(Dataset records)
=== Begin Enclosure ===
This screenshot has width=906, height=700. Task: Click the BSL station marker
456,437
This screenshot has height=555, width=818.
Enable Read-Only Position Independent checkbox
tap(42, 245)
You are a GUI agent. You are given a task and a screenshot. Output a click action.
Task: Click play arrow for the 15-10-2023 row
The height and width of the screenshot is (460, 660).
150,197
=== End Enclosure ===
* **Your goal**
All of the entries should be output exactly as they appear above.

* **Written solution**
This screenshot has width=906, height=700. Task: Click the BSL station marker
456,437
This screenshot has height=555, width=818.
Enable Read-Only Position Independent checkbox
tap(42, 245)
You are a GUI agent. You are given a task and a screenshot. Output a click action.
Task: Click play arrow for the 15-10-2023 row
The height and width of the screenshot is (460, 660).
150,197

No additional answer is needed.